Baltimore Highlands is a neighborhood in the Southeast District of Baltimore, located between the neighborhoods of Patterson Park and Kresson. Its boundaries are drawn by Pulaski Highway (north), East Baltimore Street (south), Haven Street (east) and North Clinton Street (west).

==Public transportation==
Four crosstown bus routes have stops along Highland Avenue as they pass through Baltimore Highlands:
- Quickbus Route 40 (MTA Maryland)
- LocalLink 78 (BaltimoreLink)
- LocalLink 22 (BaltimoreLink)
- CityLink Orange (BaltimoreLink)

==Landmarks==
Hebrew Friendship Cemetery, one of the oldest Jewish cemeteries in Maryland, is located entirely within the Baltimore Highlands. The cemetery's original grounds were purchased by the Fells Point Hebrew Friendship Congregation in 1849. In the years since then, the cemetery has expanded until it now stretches from Baltimore Street (south) to Pulaski Highway (north).

Chesapeake Uniform Rental, Inc. operates a commercial laundry service plant, under the trade name of Lord Baltimore Uniform, at 3710 E. Baltimore Street. The plant originally opened in 1946 as Lord Baltimore Laundry, Inc. It became part of Chesapeake Uniform in 1999.

===Esskay Meats===
Esskay's main meatpacking plant was located in the Baltimore Highlands neighborhood at 3800 E. Baltimore Street until 1993. When the plant was completed in 1920, the company incorporated and began operating as Schluderberg-Kurdle Co., Inc., the result of a merger that year between Schluderberg Meatpacking Company and a meatpacking business owned by Thomas J. Kurdle.
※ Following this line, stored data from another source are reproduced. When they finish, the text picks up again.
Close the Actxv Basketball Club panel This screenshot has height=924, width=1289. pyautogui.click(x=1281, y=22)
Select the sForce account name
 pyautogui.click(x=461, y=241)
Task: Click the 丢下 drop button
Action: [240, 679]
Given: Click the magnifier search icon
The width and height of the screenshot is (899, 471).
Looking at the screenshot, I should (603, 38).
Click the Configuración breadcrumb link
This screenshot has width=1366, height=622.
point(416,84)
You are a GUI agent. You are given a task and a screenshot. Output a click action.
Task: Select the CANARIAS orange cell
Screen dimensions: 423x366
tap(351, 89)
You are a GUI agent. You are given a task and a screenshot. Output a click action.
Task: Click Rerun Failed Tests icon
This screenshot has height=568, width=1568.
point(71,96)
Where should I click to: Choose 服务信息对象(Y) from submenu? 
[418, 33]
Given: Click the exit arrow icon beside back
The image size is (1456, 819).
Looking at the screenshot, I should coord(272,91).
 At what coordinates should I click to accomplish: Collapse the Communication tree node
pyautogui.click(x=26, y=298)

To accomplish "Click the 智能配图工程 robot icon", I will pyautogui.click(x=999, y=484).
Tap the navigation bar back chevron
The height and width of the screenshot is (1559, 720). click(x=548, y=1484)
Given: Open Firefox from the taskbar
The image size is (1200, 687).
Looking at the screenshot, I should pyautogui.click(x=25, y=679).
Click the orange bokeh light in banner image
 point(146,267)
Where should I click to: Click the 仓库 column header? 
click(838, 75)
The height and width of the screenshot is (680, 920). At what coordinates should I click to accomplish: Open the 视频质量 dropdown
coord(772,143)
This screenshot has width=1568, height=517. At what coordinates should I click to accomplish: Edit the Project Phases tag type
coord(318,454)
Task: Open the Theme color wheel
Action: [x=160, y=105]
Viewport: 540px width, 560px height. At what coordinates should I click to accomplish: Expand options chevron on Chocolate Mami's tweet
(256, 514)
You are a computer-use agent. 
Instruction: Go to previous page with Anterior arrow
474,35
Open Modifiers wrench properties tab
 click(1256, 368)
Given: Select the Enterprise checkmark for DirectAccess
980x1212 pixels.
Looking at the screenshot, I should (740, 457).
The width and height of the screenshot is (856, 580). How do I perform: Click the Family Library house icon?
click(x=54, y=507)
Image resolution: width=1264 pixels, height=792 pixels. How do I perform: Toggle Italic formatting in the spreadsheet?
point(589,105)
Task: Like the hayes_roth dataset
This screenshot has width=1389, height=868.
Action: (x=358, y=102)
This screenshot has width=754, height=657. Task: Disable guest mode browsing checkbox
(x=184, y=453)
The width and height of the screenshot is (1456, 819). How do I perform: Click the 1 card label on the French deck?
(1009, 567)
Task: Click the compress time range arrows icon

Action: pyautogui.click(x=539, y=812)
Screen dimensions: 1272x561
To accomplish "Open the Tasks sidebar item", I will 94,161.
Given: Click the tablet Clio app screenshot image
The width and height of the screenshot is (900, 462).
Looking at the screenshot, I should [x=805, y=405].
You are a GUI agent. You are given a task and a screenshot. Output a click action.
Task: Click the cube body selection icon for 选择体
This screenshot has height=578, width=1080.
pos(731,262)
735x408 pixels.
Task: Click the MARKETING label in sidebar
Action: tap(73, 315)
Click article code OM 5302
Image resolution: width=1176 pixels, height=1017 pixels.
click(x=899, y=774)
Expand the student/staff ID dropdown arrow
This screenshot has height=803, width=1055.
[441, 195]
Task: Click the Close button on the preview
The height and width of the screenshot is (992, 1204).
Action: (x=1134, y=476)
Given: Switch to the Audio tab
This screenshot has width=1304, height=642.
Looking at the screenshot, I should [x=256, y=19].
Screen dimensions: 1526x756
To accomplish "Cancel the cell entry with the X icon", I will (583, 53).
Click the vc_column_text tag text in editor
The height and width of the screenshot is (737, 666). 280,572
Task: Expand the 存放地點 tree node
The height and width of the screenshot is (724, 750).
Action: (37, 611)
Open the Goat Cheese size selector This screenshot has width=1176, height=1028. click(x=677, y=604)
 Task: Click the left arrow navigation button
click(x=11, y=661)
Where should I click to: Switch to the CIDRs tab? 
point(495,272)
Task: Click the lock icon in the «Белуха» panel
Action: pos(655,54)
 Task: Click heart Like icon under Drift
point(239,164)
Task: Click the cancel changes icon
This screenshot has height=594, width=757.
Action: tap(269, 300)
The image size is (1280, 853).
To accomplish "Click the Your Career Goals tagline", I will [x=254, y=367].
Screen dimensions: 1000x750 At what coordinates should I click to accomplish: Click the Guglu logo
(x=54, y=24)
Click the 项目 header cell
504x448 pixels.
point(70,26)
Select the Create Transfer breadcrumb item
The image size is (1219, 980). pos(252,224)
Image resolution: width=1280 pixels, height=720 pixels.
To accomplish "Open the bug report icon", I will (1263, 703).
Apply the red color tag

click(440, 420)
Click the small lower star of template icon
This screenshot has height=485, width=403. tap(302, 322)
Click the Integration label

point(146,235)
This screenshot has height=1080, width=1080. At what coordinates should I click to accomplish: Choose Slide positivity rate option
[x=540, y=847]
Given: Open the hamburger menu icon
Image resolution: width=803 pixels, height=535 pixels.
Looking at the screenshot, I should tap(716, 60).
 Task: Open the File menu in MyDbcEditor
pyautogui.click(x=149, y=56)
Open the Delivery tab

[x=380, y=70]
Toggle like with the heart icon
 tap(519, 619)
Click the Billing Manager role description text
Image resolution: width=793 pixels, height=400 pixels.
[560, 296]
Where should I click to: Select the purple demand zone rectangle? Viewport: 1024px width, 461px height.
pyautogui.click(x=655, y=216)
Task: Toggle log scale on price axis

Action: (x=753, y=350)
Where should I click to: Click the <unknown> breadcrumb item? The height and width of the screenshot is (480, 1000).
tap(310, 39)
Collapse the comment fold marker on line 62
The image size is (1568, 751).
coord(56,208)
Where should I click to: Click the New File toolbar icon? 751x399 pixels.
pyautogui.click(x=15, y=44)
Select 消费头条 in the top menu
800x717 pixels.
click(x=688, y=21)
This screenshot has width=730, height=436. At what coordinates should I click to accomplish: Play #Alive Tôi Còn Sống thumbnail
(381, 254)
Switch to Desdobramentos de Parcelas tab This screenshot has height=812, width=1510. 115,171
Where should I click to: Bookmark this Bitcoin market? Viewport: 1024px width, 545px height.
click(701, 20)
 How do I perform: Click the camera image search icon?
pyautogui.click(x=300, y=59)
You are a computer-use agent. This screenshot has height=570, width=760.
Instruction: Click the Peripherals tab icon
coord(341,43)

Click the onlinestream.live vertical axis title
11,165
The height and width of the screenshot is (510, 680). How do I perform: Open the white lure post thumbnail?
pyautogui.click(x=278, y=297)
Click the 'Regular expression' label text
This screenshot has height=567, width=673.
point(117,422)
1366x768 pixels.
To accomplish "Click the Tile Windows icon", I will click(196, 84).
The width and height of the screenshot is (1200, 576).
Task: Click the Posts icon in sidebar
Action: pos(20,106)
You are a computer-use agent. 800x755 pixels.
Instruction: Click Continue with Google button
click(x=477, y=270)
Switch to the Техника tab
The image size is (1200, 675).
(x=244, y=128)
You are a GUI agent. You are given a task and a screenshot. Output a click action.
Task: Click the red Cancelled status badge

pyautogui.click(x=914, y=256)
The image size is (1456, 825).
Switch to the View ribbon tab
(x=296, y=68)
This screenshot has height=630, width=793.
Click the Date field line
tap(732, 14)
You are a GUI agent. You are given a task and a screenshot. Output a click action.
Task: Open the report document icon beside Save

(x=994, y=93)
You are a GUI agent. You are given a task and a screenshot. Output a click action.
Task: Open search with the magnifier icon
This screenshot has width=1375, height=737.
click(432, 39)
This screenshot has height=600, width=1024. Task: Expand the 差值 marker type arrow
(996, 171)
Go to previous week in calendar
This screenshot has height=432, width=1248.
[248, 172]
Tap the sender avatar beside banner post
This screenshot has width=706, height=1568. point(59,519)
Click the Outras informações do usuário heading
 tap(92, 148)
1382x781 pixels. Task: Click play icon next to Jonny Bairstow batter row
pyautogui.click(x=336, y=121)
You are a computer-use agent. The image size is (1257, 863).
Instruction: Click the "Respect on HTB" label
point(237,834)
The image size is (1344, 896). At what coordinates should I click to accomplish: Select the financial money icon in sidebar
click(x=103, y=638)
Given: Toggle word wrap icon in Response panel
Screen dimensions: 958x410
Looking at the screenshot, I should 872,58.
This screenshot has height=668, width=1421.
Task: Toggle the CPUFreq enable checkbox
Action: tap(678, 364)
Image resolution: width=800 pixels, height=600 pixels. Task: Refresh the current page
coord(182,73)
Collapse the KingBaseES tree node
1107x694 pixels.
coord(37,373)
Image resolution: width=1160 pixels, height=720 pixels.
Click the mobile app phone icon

Esskay was a trade name for the company's products. Its corporation name was amended to Esskay, Inc. on January 17, 1989.

After it was purchased in 1985 by Smithfield Foods, Inc., Esskay continued operating as a subsidiary of Smithfield. Its Baltimore plant was closed in 1993, because its structure was not strong enough to support the 10-ton ham-boiling machines the company was planning to add to its operations. Its departure from Baltimore also involved a dispute over the continued payment of retiree health benefits.